Lui seul peut mesurer l’étendue des océans, peser montagnes et collines (Esaïe 40.12 ) Son œuvre de création mais aussi sa providence s’appliquent à tous les pays et à toutes les créatures de la terre et pas seulement à Israël. Il a des projets pour l’Assyrie puis pour Babylone ; il en aura plus tard pour la Perse avec Cyrus aussi bien que pour Israël.
Israël restreint son droit, sa justice au cadre de son petit pays. Son sens limité du temps exige une satisfaction immédiate.

Dieu ne s’épuise ni ne se fatigue

Même après avoir déployé les cieux comme une tente (v. 22), avoir fait marcher en ordre l’armée des astres (v. 26) (Version Semeur)

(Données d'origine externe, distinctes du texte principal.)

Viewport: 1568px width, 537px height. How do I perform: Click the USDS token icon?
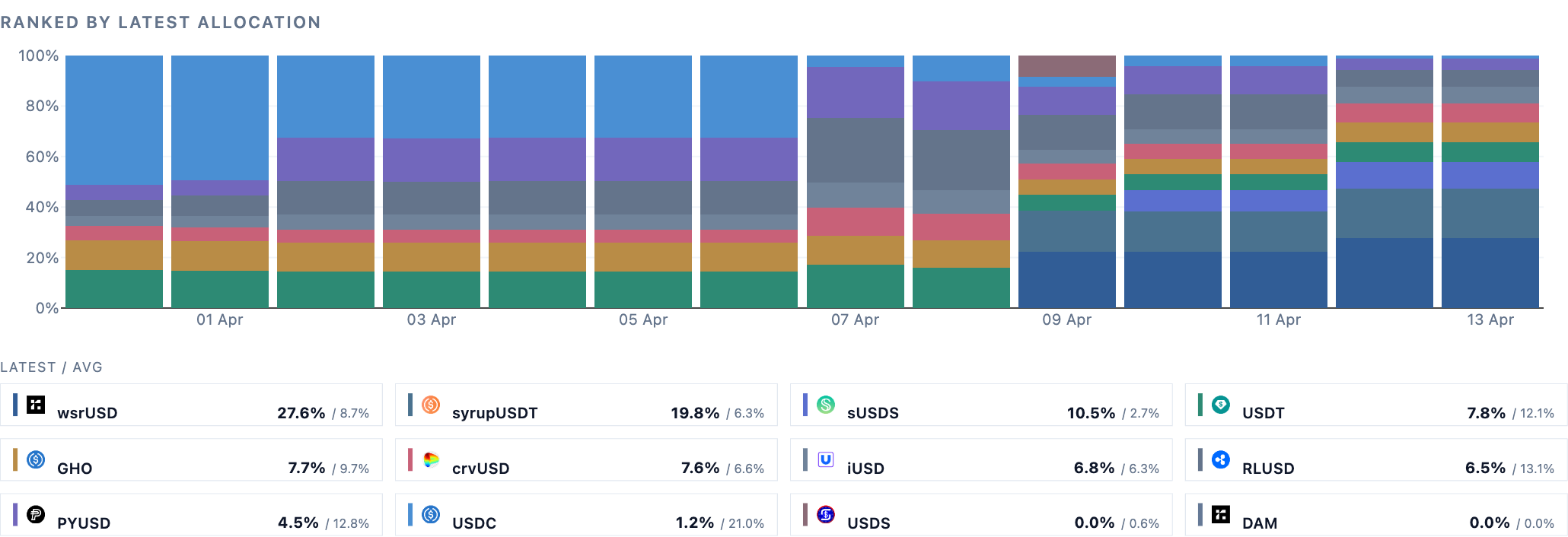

Il est indépendant et n’a pas besoin de notre aide

« De qui Dieu a t-il pris conseil pour se faire éclairer ? (v.14) (Version Semeur)
Les nations sont comme des gouttes dans un seau , comme un grain de sable (v. 15) … Elles ont pour lui la valeur du néant et du vide (v. 17) La puissance de l’Assyrie et de Babylone peut paraître terrifiantes, ces empires ne sont rien devant Dieu. Leurs rois, il les réduit à néant, comme des fétus de paille (v. 23-24).

Dieu donne force et courage : Esaïe 40.29-31

Il (Dieu) donne de la force à celui qui est épuisé
et il augmente la vigueur de celui qui est à bout de ressources.
Les adolescents s’épuisent, ils se fatiguent,
les jeunes gens finissent par trébucher ;
mais ceux qui espèrent le Seigneur renouvellent leur force.
Ils prennent leur essor comme les aigles ;
ils courent et ne se fatiguent pas,
ils marchent et ne s’épuisent pas. Segond 21

A celui qui est fatigué

Il donne de la force à celui qui est fatigué, Et il augmente la vigueur de celui qui est à bout de ressources (qui tombe en défaillance, Semeur)

Cette force, appliquée à Dieu, suggère sa toute puissance.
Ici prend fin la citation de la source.